Combattiamo l’inquinamento e gli sprechi
Ormai lo sappiamo tutti, non possiamo far finta di nulla, l’inquinamento ha raggiunto livelli davvero preoccupanti e l’ambiente è sempre pronto a ricordarcelo con catrastrofi e disastri ambientali. Tutti dobbiamo far qualcosa per limitare le fonti di inquinamento e per impedire che l’inquinamento distrugga quello che l’ambiente può ancora offrirci.
Una delle battaglie a cui spesso assistiamo, è quella che riguarda il materiale degli imballaggi, che se è vero che spesso è indispensabile, (io penso per esempio al materiale elettronico, dato che di questo mi occupo), è altrettanto vero che in alcuni casi è davvero inutile.
Bene, fatta questa premessa vorrei dire la mia sull’argomento imballi. Mi sono trovato in questo giorni a dover attaccare alcuni quadri in casa e, dato che con i chiodi non potevo farlo visti i muri super-resistenti, ho dovuto comprare dei tasselli per fare dei fori nel muro, ed appendere così i quadri e le foto dei miei bambini, facendo felice la mia bella.
Con mio grande stupore, ho visto che la confezione dei tasselli era davvero sovradimensionata rispetto a quello che doveva contenere, e mi sono chiesto se non fosse meglio studiare delle confezioni più piccole meno inquinanti per certi prodotti che non necessitano di un imballo protettivo. La confezione che vedete in foto conteneva quattro tasselli da 6mm con le rispettive viti.

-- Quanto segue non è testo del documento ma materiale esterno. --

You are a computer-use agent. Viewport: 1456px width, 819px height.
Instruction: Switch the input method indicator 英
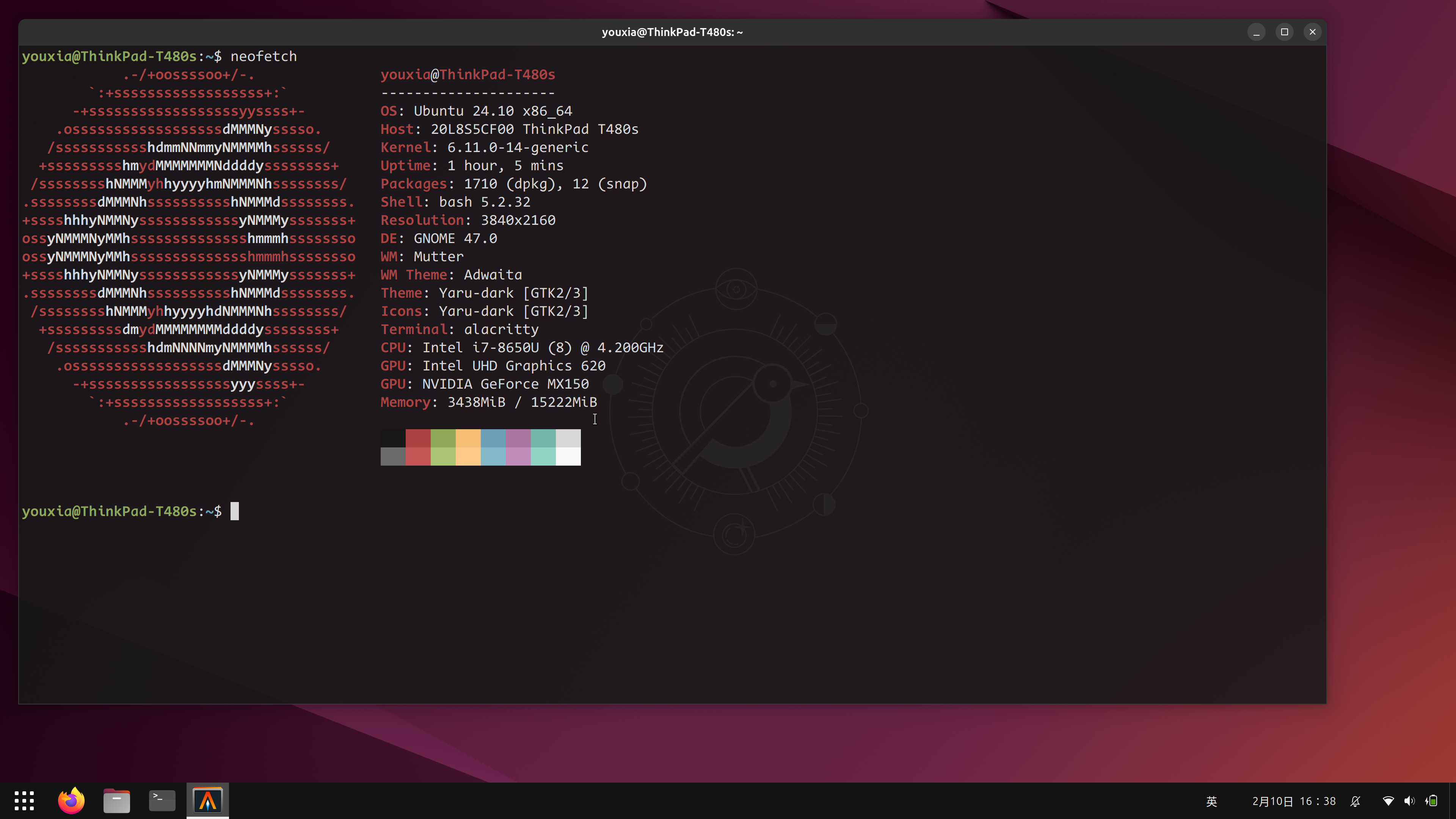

Io allora mi chiedo, cosa costerebbe alla Fischer, ma non mi riferisco solo a lei, ci mancherebbe, realizzare un imballo di dimensioni inferiori e con un maggior rispetto per l’ambiente? Anzichè usare plastica per farlo, usare carta, magari riciclata, le dimensioni davvero adatte a contenere quello che c’è dentro, ed infine una bella indicazione sul fatto che il materiale dell’imballo è riciclato e riciclabile, io penso che chi se lo trovasse in mano lo butterebbe nei contenitori per il riciclo con più facilità.